Heating and cooling constitutes around half of the EU's final energy consumption and is the biggest energy end-use sector, ahead of transport and electricity.
As most of heating and cooling energy (about 85%) is produced from natural gas, coal, oil products and only 15% is generated from renewable energy, heating and cooling sector has a crucial role in planning EU's transition towards an energy efficient and decarbonized energy system. In this pathway knowing the current energy demand and assessing the requirements expected in the coming decades becomes necessary.
Energy demand for heating/cooling depends closely on surface temperature variability (with maximum energy requirements correlated to temperature extreme values). As the relationship between heating/cooling and temperature is not linear, the indices “heating degree-days” and “cooling degree-days” are used , in order to estimate energy demand.
They are defined as the difference between a so called base-temperature (with respect to which the energy demand is minimal) and the outside daily mean temperature. Conventionally the heating and cooling degree-days are computed at annual scale (HDD and CDD respectively), by adding daily differences for every day of the year.
In this study the degree-days have been estimated for Italy in the current and future climate, by using daily temperature values provided by two reference observed data-sets (E-OBS 1961÷2016, MESAN 1979÷2013) and 10 ENSEMBLES climate model simulations (1961÷2050). Two methodologies have been applied: JRC/MARS (J, the European reference method) and Giannakopoulus (G, used in the European Project ENSEMBLES in assessing the climate change impacts on the Mediterranean Basin). They differ essentially in using different base-temperatures. At first the degree-days have been estimated by considering uniformly all the grid points on the national territory. Then, the population spatial distribution has also been considered in computing the degree-days indexes, as proxy data of residential buildings’ locations , as energy demand is correlated to the building volumes.

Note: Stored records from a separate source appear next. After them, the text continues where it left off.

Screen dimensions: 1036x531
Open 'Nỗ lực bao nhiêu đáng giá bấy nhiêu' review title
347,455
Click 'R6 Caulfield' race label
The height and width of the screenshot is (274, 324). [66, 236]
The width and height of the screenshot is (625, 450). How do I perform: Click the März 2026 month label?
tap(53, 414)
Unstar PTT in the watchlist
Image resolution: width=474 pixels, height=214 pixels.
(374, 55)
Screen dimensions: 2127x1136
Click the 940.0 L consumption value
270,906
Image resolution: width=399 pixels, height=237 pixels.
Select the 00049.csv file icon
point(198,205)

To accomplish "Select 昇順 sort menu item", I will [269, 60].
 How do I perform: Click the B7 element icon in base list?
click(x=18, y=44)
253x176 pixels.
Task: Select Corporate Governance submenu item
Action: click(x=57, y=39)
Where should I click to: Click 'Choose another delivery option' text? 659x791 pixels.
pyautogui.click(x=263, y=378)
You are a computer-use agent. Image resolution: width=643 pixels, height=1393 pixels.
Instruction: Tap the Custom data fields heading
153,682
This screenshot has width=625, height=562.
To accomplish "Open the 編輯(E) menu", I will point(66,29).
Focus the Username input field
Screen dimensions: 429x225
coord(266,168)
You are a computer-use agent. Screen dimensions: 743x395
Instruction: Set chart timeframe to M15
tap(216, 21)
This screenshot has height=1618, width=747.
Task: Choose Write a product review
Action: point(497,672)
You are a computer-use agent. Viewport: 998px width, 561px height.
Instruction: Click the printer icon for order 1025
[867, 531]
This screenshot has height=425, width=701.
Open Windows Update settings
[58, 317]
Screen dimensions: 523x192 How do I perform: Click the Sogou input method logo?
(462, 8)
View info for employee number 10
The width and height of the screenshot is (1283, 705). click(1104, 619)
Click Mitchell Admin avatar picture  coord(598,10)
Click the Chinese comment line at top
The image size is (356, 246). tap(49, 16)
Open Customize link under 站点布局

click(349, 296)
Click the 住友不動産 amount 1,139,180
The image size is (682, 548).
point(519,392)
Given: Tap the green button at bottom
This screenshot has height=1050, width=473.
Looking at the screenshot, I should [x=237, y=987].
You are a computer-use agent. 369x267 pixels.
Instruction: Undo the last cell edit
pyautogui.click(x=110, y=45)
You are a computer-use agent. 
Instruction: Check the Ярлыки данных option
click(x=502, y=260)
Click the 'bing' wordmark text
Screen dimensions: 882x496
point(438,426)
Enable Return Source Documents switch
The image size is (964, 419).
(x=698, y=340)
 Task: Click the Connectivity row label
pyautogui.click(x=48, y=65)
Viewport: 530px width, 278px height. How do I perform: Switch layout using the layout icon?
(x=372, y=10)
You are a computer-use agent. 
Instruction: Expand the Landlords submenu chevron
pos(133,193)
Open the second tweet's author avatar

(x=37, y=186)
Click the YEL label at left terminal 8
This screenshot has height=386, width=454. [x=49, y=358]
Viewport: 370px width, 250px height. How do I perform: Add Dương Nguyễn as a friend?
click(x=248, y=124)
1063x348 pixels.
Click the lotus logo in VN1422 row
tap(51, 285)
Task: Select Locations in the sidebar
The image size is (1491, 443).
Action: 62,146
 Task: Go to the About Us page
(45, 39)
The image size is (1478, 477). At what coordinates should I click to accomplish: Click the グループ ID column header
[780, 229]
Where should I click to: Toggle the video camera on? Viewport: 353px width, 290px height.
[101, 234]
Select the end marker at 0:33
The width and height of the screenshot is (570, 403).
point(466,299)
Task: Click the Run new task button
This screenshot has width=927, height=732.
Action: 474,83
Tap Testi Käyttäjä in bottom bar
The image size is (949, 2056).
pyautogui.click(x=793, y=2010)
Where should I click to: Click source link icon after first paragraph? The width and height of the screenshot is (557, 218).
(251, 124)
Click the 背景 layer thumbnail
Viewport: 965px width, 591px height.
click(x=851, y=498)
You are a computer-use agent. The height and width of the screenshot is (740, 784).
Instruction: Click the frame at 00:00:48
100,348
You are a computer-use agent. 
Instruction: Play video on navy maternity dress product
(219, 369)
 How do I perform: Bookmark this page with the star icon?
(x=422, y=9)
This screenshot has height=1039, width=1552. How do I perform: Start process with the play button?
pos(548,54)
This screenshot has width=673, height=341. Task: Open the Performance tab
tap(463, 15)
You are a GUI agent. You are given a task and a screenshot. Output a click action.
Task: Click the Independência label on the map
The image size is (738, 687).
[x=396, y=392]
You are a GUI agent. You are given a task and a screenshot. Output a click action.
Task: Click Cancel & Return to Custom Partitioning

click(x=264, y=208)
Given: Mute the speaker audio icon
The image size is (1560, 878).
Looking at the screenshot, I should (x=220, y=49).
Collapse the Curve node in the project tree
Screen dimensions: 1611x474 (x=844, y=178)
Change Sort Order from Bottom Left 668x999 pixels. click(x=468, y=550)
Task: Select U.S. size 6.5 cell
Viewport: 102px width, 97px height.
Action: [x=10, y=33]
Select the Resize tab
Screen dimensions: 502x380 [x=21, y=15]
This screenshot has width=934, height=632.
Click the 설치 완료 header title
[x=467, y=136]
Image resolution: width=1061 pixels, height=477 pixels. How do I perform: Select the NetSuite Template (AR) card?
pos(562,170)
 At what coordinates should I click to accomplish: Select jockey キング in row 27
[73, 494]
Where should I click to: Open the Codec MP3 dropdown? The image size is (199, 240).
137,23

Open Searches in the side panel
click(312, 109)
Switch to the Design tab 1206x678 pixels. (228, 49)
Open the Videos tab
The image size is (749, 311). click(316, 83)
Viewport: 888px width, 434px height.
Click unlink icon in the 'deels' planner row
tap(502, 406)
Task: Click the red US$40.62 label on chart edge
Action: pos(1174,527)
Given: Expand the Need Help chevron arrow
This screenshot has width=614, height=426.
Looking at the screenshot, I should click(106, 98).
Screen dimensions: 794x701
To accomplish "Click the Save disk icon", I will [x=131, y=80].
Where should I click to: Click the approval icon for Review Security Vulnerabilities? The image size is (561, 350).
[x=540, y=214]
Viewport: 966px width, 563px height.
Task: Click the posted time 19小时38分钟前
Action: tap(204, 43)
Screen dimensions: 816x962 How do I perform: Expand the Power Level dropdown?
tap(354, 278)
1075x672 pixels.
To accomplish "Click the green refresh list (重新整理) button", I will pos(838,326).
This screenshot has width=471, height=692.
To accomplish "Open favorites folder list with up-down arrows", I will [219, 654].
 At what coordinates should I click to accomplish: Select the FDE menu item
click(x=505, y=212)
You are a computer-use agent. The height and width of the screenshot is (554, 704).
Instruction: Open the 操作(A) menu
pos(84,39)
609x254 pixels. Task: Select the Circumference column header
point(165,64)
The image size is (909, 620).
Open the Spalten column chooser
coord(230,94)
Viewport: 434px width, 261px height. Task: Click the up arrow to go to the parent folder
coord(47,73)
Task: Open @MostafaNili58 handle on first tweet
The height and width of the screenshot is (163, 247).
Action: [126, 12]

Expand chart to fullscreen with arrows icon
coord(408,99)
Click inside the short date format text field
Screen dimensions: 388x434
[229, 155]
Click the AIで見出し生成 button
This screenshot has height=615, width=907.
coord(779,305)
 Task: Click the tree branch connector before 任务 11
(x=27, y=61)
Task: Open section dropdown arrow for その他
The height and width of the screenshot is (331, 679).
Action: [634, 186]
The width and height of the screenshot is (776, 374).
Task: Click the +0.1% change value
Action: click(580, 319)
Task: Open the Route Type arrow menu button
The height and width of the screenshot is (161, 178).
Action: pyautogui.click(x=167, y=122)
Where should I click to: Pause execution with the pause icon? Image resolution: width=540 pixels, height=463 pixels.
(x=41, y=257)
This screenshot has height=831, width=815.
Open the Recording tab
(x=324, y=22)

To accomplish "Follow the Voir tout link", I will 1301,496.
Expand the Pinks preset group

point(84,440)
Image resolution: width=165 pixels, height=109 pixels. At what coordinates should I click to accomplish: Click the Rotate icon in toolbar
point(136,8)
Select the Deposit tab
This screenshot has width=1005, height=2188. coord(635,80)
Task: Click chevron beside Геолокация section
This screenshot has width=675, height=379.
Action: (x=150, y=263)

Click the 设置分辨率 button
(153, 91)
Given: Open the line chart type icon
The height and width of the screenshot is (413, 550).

As expected, the results gathered from the two methods are substantially different: the G degree-days are considerably lower than the J estimates. Respect to the degree-days calculated by considering the grid-points uniformly, the weighted-population HDD resulted lower (~20%) than the first estimates, whereas the CDD resulted a bit higher or, at least, similar to first ones. About the degree-day variations expected in the next decades, J projections show a noteworthy HDD reduction (~25% in 2050) and a significant CDD increase (~100%) according with the expected warming. By using G method, the HDD reduction is similar to J results, instead it is found a sharper increase of CDD (~140% in the middle of the century).
The degree-days scenarios elaborated could be improved by considering other meteorological variables, like relative humidity, solar radiation, wind speed, as all of them could influence the energy consumption in house conditioning. Actually, the specific characteristics of private sector housing should be taken into account for an appropriate energy evaluation.
Energy consumption scenarios will to be elaborated as soon as energy consumption data will be available at daily scale, with a sufficient spatial resolution.